Joy is the wild story of a family across four generations centered on the girl who becomes the woman who founds a business dynasty and becomes a matriarch in her own right.

Of course, the Oscar season wouldn’t pass by without a biopic or two.

Joy Mangano, a self-made tycoon with 100 patents, has something that would make award strategists jump for joy – a rags to riches story of a divorced mother with three children.

Of course, who else would play this in a David O. Russell movie than Jennifer Lawrence, the go to actress for mature roles because according to Hollywood, middle-aged women don’t exist. In fairness, she does her best and its easy to root for her. The rest of the cast did well with what they’re given. But no matter how Bradley Cooper try to make it appear that he’s not phoning it in, he has the same look he had in the equally messy Aloha.

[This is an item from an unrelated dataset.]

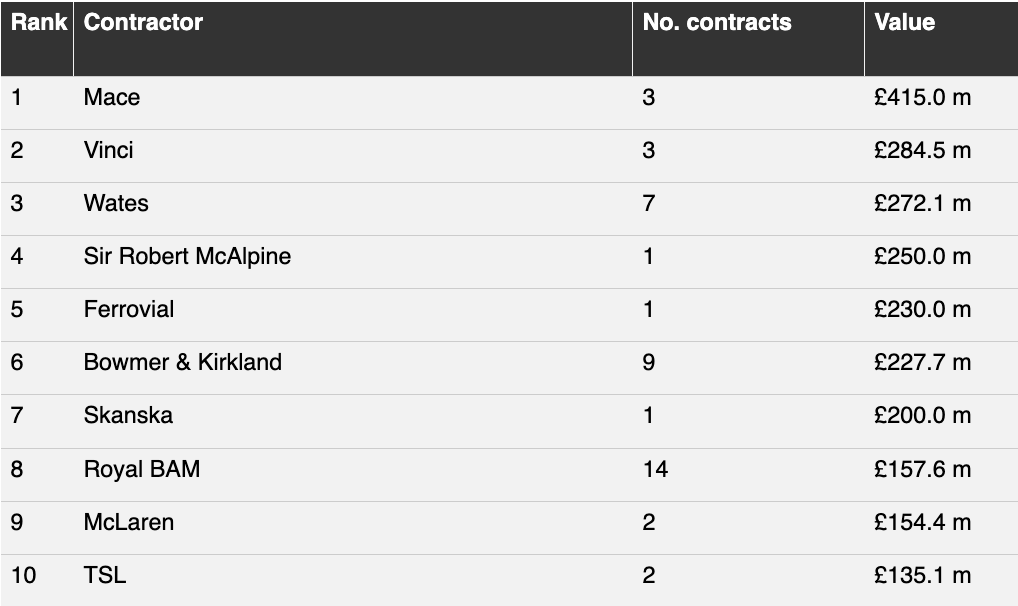Click the Vinci contractor cell

click(x=108, y=151)
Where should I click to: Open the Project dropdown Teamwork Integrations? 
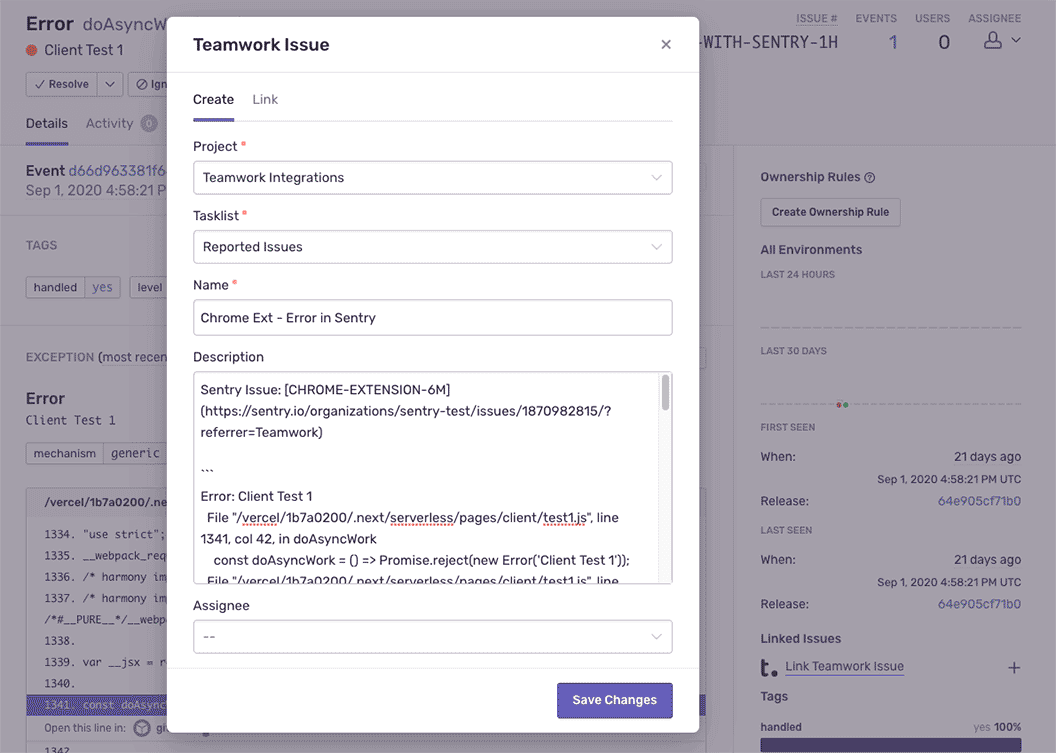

Joy does have something here somewhere. The camera follows its titular character at every step as she tries to make her way out of the muck, even though there’s plenty of dead weight holding her back. The movie excels in those mundane moments when it focuses on its lead. The familial discord does offer some amusing antics.

Unfortunately, David O. Russell dilutes the value of the source material by adding a botched formula. Like American Hustle, the movie is more preoccupied in parading around its mix of characters and ends up pushing the main narrative to the sidelines. The family drama drags on with a soap opera theme and when the plot finally remembers what it’s supposed to be about, Joy’s epiphany is an out of the blue eureka moment instead of ingenuity born out of necessity.

Riding from the success of the Silver Lining’s Playbook, Russell tries to milk the chemistry between J.Law and B.Coop, but falls flat because everything else around them is a mess. After a lengthy exposition centered around family dysfunction, the movie turns into a fairy tale of the strong independent woman with a perfunctory ending.

Try as as she might, Jennifer Lawrence can’t save a half-baked movie. Russell tries to mix offbeat comedy with gritty working class drama, but fails to make it come together. It didn’t help that the lead who is supposed to tie it all together, is a caricature buried underneath flighty tonal shifts, obvious exposition, contrived dialogue, and one note foils.

Joy tries to be the feminist movie of the year, but its held back by a badly written and executed screenplay from a director who’s more interested in selling his wares. Joy is more of a mash-up between American Hustle and Silver Linings Playbook than an origins story that its plucky heroine deserves.